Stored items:
═══

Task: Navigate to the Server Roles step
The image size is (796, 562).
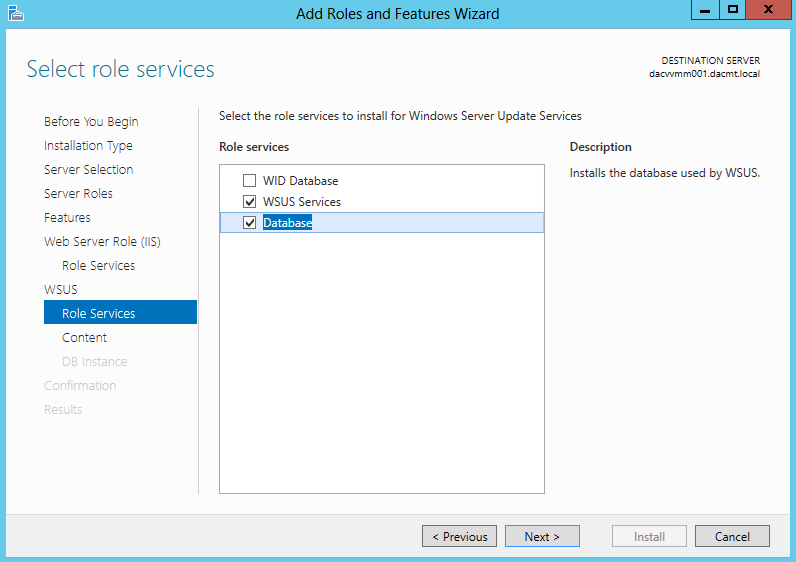Action: pyautogui.click(x=78, y=193)
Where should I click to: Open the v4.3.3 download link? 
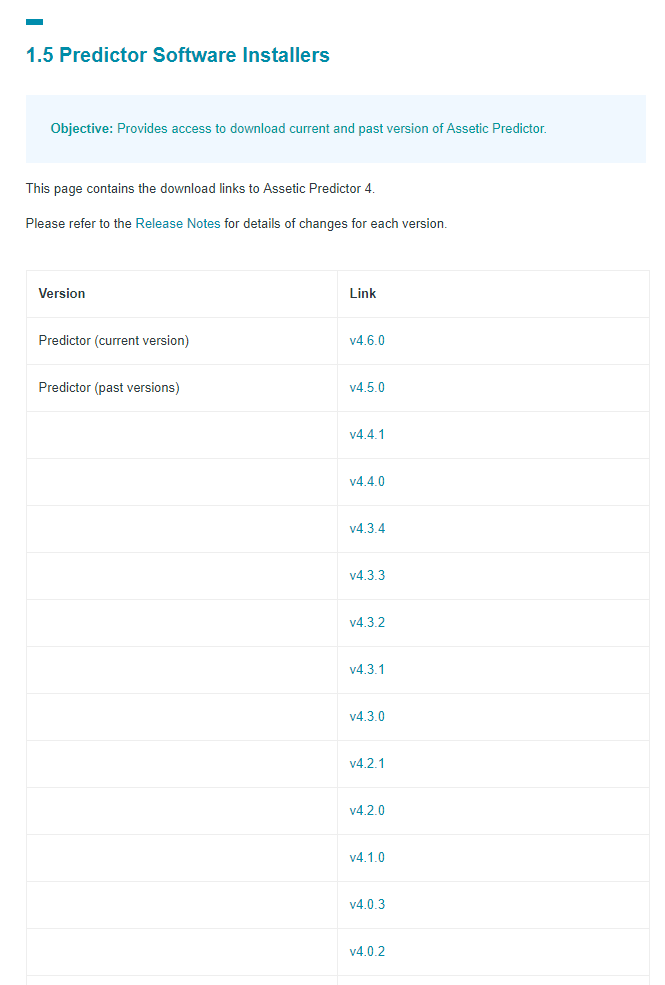[x=367, y=575]
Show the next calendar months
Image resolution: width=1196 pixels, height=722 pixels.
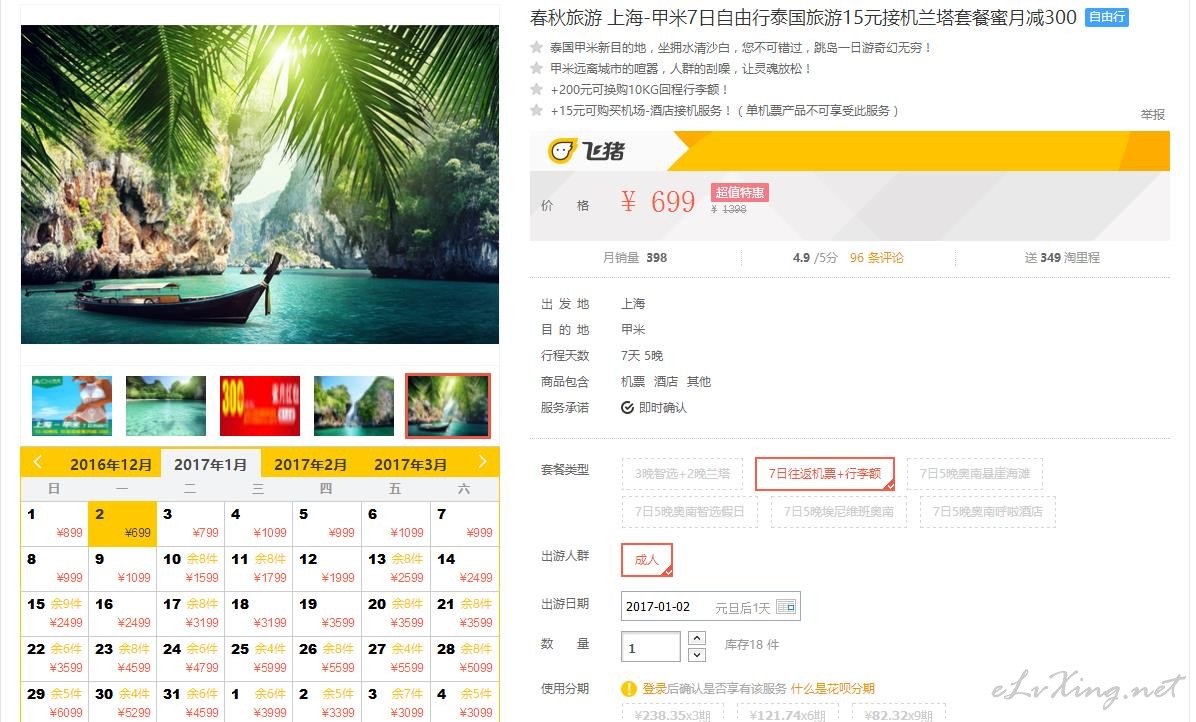[x=482, y=462]
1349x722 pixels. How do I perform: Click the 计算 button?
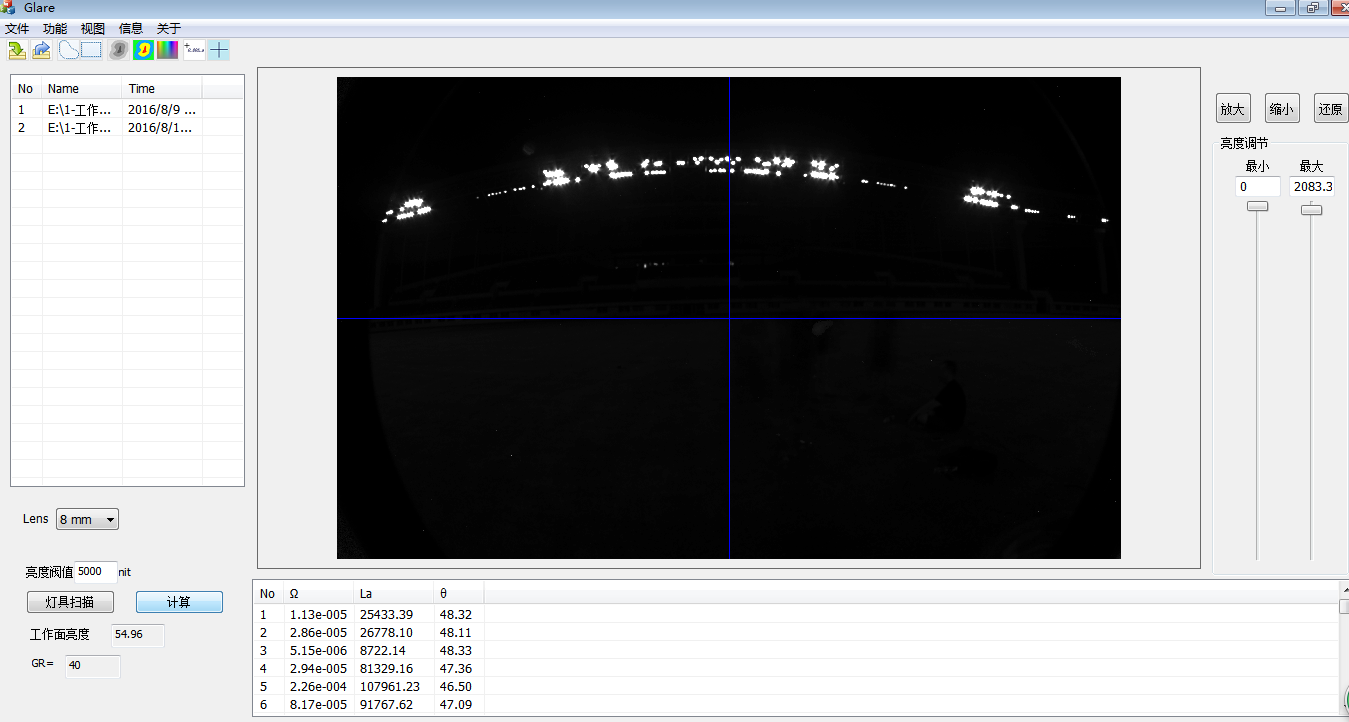tap(179, 602)
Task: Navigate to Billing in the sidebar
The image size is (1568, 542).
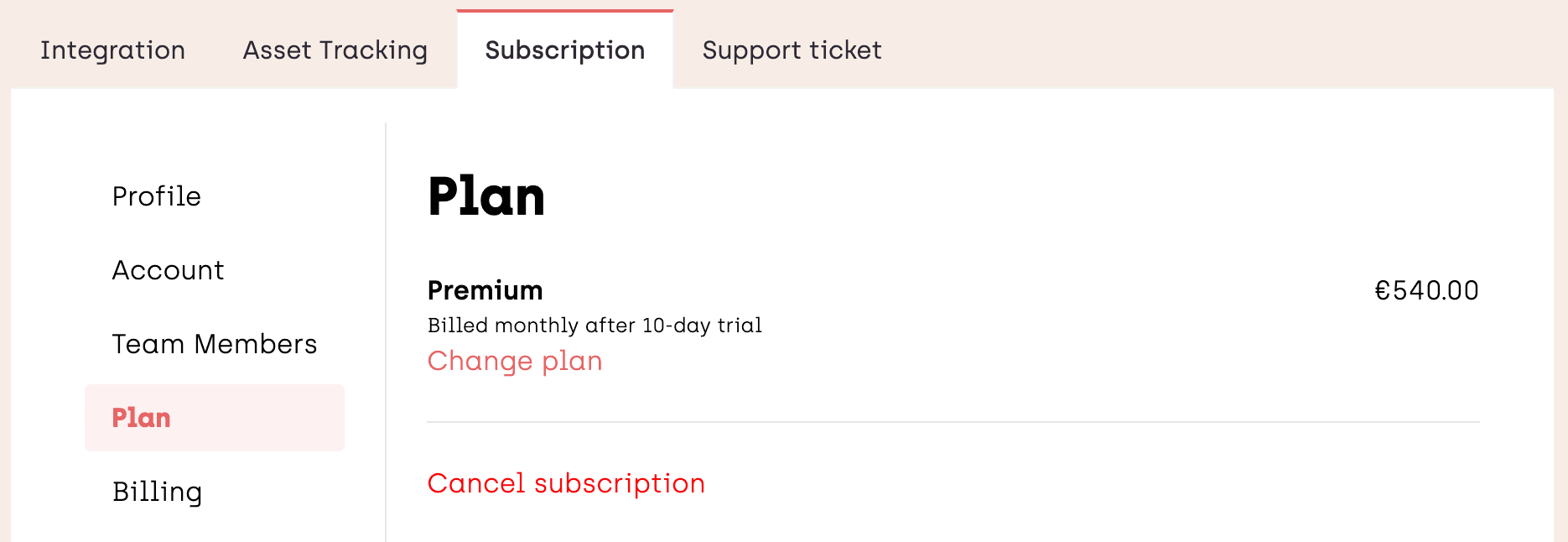Action: tap(158, 492)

═══

Exercise directions:
Return, from the data above, each line in which the string "Navigate" appears.

Exercise response:
Task: Navigate to the Server Roles step
Task: Navigate to Billing in the sidebar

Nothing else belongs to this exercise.